Ce fut dans ce beau moment de reflux, où l’esprit de l’homme peut se carrer à son aise dans sa sécheresse complète, que Giglio Fava fut effrayé de sa folie, et ne comprit pas lui-même comment il n’avait pas fait depuis longtemps une chose qui, pour ainsi dire, lui crevait les yeux.

— Il n’est que trop certain, se dit-il, dans la joyeuse conscience de la lucidité de sa raison, que le vieux Celionati est à moitié fou, et que non-seulement il se complaît dans cet état de désordre d’esprit, mais qu’il veut encore y jeter les autres. Il est tout aussi certain que la plus belle, la plus riche de toutes les princesses, la divine Brambilla, est entrée dans le palais Pistoja ; et — ô ciel et terre ! — et si cet espoir, confirmé par des pressentiments, des rêves, par la bouche, de rose même de la plus attrayante des femmes masquées, n’est pas trompeur, elle a jeté sur mon trop heureux personnage un doux rayon d’amour de ses yeux célestes. Inconnue, voilée, derrière la grille fermée d’une loge, elle m’a vu lorsque je jouais le rôle du prince, et j’ai fait sa conquête. Peut-elle donc venir directement vers moi ? N’a-t-elle pas besoin, cette divine créature, de personnes tierces, de confidents qui trament le fil qui se rassemblera à la fin pour former le lien le plus doux.
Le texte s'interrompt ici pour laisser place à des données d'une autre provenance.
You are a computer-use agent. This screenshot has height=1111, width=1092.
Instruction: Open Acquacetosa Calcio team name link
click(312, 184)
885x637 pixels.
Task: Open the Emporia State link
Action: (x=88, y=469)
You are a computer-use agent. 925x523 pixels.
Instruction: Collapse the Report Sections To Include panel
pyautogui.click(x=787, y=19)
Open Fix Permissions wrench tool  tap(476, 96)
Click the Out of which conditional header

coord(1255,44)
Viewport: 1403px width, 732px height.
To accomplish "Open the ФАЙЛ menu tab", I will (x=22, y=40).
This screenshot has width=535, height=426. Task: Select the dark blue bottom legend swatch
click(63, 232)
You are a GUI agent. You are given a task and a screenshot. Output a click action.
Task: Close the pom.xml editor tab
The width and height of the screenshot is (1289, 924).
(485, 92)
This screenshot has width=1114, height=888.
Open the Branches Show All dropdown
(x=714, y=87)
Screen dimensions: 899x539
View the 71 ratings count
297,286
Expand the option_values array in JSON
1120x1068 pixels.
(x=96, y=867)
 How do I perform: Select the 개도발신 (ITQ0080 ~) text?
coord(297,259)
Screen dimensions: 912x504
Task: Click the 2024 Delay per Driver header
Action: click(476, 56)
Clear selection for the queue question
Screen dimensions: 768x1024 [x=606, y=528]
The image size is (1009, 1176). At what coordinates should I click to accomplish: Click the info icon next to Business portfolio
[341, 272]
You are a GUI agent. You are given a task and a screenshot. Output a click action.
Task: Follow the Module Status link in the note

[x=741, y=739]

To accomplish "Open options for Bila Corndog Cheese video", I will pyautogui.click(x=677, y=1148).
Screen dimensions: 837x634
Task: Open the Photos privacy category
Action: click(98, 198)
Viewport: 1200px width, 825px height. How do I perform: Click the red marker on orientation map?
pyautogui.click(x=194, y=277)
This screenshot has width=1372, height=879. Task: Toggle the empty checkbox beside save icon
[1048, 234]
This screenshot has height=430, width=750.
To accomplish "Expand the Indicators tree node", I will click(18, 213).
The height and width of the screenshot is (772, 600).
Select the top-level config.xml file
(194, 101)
En dépit de tout ce qui est arrivé, Celionati est celui qui doit me conduire dans les bras de la princesse ; mais, au lieu de me mener par un chemin tranquille, et commode, il me jette dans une mer de folie et de moqueries ; il me persuade d’aller, enveloppé dans un costume grotesque, à la recherche de la belle princesse dans le Corso, et me parle de prince d’Assyrie, de magie, que sais-je ? Au diable toutes ces momeries ! au diable l’insensé Celionati ! Qui m’empêche de m’habiller galamment, d’entrer tout droit dans le palais de Pistoja et de me jeter aux pieds de Son Excellence ? Ô Dieu ! pourquoi n’ai-je pas fait cela hier, avant-hier ?

Mais une chose qui parut désagréable à Giglio, fut qu’en examinant en grande hâte sa garde-robe, il ne put s’empêcher de s’avouer à lui-même que son chapeau à plumes ressemblait, à s’y méprendre, à un coq de basse-cour plumé ; que son pourpoint, reteint trois fois, reflétait toutes les couleurs de l’arc-en-ciel ; que le manteau laissait trop apercevoir l’art du tailleur, qui avait par de hardis points de couture nargué les efforts du temps rongeur ; que ses culottes de soie bleue bien connues et ses bas roses avaient pris les teintes passées de l’automne. Il saisit tristement sa bourse, qu’il croyait trouver à peu près vide, et il la vit prête à rompre de plénitude.